→ ABOUT THIS EXERCISE:
A word-for-word retyping of the listing below is required, with the pictures dropped.
--- EXERCISE MATERIALS ---
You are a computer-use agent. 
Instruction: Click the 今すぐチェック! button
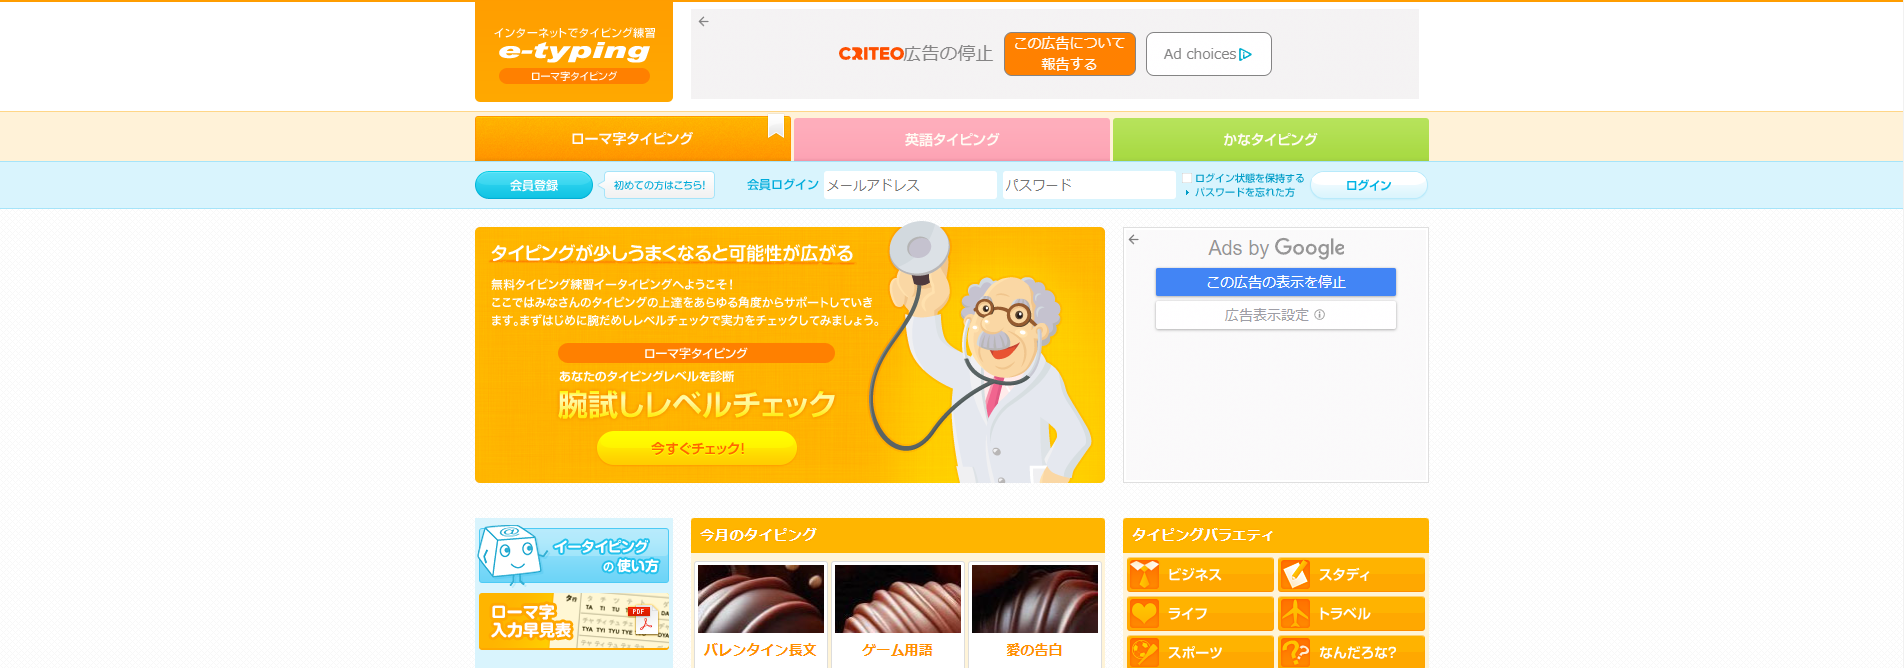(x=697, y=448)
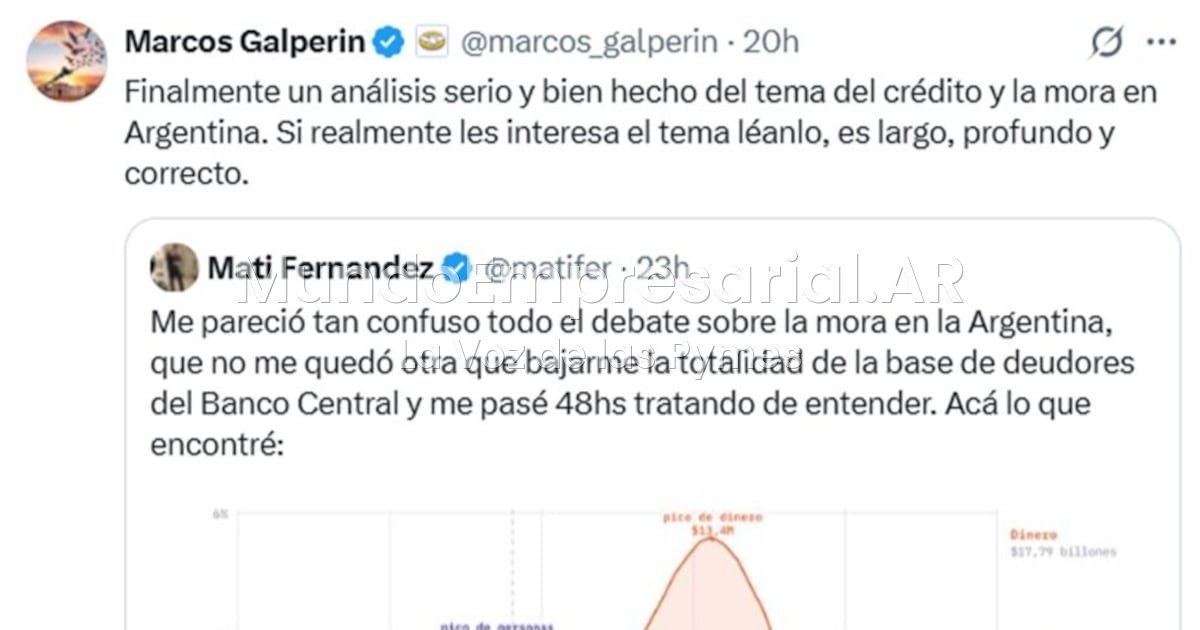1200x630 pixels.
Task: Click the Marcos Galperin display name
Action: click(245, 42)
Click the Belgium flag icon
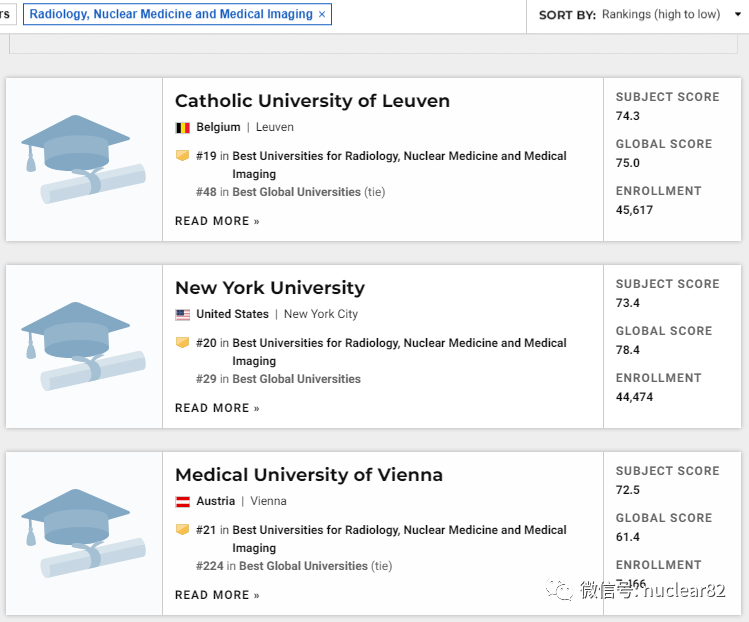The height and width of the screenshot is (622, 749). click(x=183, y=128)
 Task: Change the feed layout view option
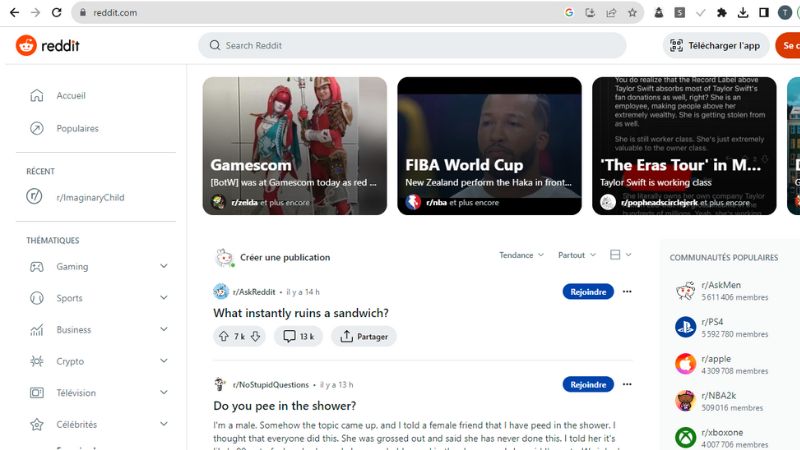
---
→ SOLUTION BELOW:
You are a computer-use agent. 
Instruction: Click the 今すぐチェック! button
(x=697, y=448)
1200x630 pixels.
Task: Click the Marcos Galperin display name
Action: click(245, 42)
Click the Belgium flag icon
The height and width of the screenshot is (622, 749). click(x=183, y=128)
 Task: Change the feed layout view option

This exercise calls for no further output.